- **Set task 1**: What term does the piece on the lentil shear box use for the behavior in which each lentil follows a slightly different path at different speeds?

[start of Document]

Tarling and Rowe built a shear box with a sliding floor and filled it with lentils. In a series of experiments, they show that the lentils have a tendency to shift constantly against one another when the bulk is shearing, prohibiting the development of long-lasting faults.

Each lentil follows a slightly different path, at different speeds, to accomplish the broad deformation of the whole. This "delocalization" behavior seems to be intrinsic to the system. This observation suggests an explanation for why scaly layers of clay may grow so broad in faults, landslides, and the beds of glaciers, and why these types of shear networks do not grow into localized fault zones.

FEATURED ARTICLE

Experimental slip distribution in lentils as an analog for scaly clay fabrics Matthew S. Tarling, Dept. of Earth and Planetary Sciences, McGill University, 3450 University Street, Montréal, Quebec H3A 0E8, Canada; and Christie D. Rowe Dept. of Geology, University of Otago, P.O. Box 56, Dunedin 9054, New Zealand. This article is online at http://dx.doi.org/10.1130/G37306.1.

Other recently posted GEOLOGY articles are highlighted below:

Did the A.D. 365 Crete earthquake/tsunami trigger synchronous giant turbidity currents in the Mediterranean Sea? Alina Polonia et al., ISMAR-CNR (Istituto di Scienze Marine, Consiglio Nazionale delle Ricerche), Via Gobetti 101, 40129 Bologna, Italy. This article is online at http://dx.doi.org/10.1130/G37486.1.

[end of Document]

- **Set task 2**: In the listing, lay out the lines from the one containing "Pick the White Balance eyedropper" through the end of the listing, inclusive, as a JSON list of strings with one string per line. Leave out blank lines and the pictures.

[start of Exercise data]

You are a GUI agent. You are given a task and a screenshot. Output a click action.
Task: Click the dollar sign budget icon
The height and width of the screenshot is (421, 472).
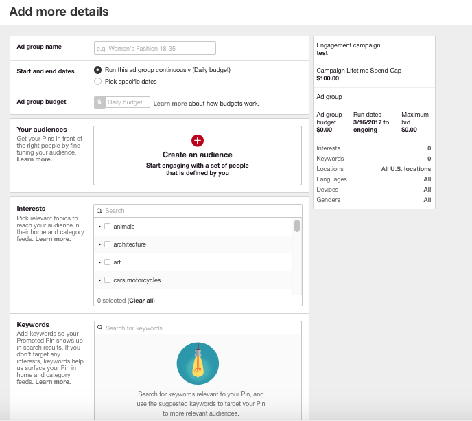tap(99, 102)
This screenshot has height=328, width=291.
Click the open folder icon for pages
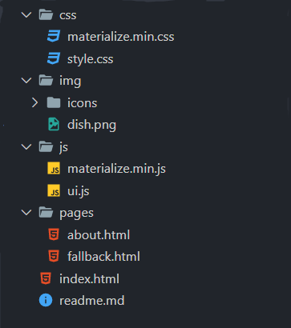click(46, 213)
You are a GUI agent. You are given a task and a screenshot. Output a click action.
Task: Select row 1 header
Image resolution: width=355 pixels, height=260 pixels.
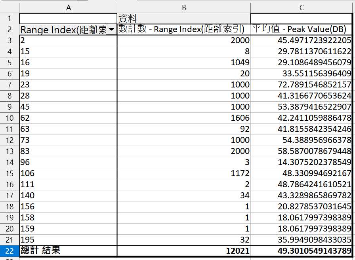click(x=10, y=18)
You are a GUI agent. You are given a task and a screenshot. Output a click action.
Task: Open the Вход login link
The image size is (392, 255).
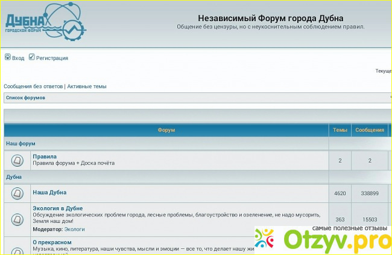coord(18,58)
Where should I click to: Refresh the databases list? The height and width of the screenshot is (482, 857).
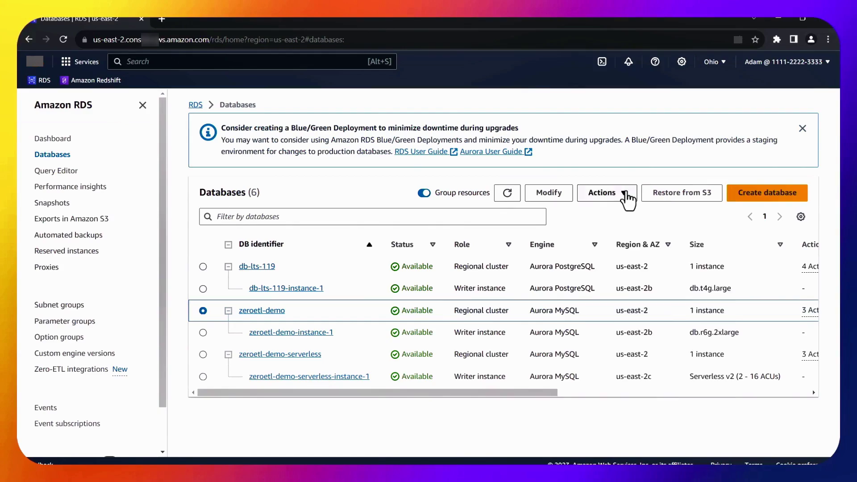tap(507, 193)
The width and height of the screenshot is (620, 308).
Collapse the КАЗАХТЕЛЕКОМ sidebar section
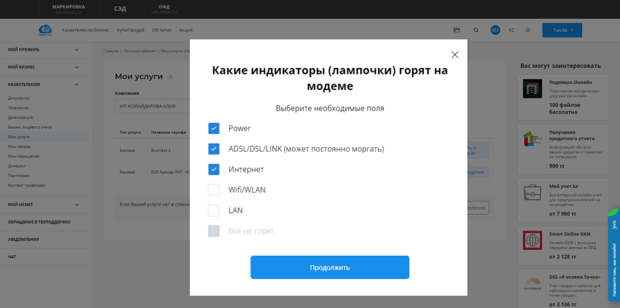76,84
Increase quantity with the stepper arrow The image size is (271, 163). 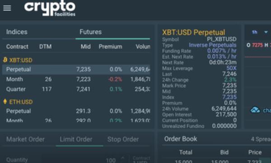[x=122, y=158]
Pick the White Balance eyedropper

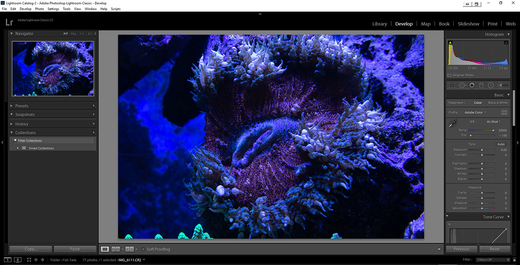[x=452, y=124]
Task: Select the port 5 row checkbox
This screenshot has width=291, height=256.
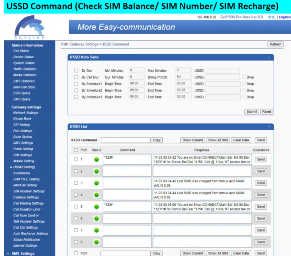Action: coord(76,207)
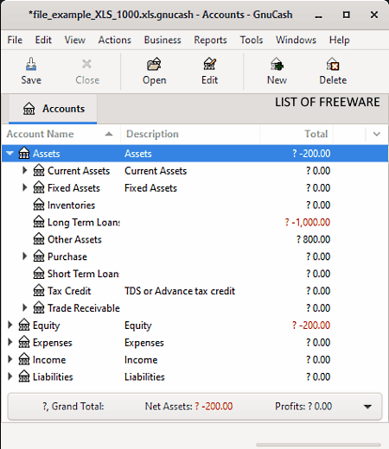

[end of Exercise data]

- **Solution 1**: Delocalization.

- **Solution 2**:
[
  "Pick the White Balance eyedropper",
  "[x=452, y=124]",
  "Task: Select the port 5 row checkbox",
  "This screenshot has width=291, height=256.",
  "Action: coord(76,207)"
]